The work in my laboratory focuses on structural analysis of the complex cell-entry machinery of herpesviruses with the ambition to develop a “molecular movie” illustrating successive steps during entry. Herpesviruses are a family of human pathogens, such as Herpes Simplex virus, cytomegalovirus, and Epstein-Barr virus, that infect their hosts for life, causing cold sores, blindness, encephalitis, cancers, and life-threatening conditions in immunocompromised individuals. Knowing the detailed mechanism of their entry into cells may lead to the design of antiviral therapeutics. In our research, we use X-ray crystallography with contributions from other biophysical and biochemical techniques.
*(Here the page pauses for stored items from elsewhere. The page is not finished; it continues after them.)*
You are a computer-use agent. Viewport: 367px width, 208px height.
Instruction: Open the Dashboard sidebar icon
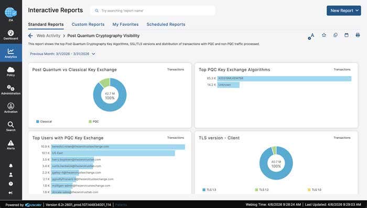(11, 35)
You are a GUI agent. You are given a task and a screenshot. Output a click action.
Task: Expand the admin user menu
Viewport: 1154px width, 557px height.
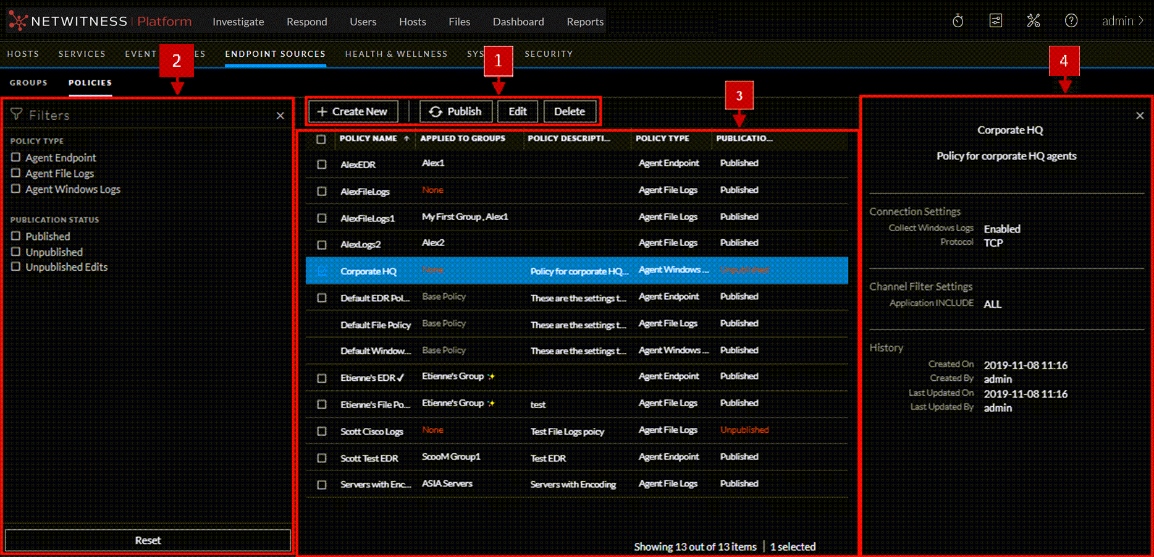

The mechanism by which herpesviruses enter cells remains poorly understood likely due to its complexity. While most enveloped viruses use a single viral protein to effect cell entry, all herpesviruses require at least three conserved proteins: gB, gH, and gL. These three proteins are thought to carry out the fusion of viral and cell membranes – a process at the core of viral entry – but their precise functions are unknown. Recently, we determined the atomic-level structure of gB, the most conserved component of herpesvirus membrane-fusion apparatus, from Herpes Simplex virus. The structure pinpointed gB as the fusion protein, but its function remains puzzling because gB is unable to carry out membrane fusion on its own. In all herpesviruses, gB requires contributions from gH/gL complex plus, in some herpesviruses, from a receptor-binding protein as well. We are interested in determining how gB and gH/gL work together to accomplish membrane fusion and how the signal from the receptor-binding protein triggers the membrane-fusion apparatus. Our approach combines determining the structures of individual proteins with studying their interactions during cell entry.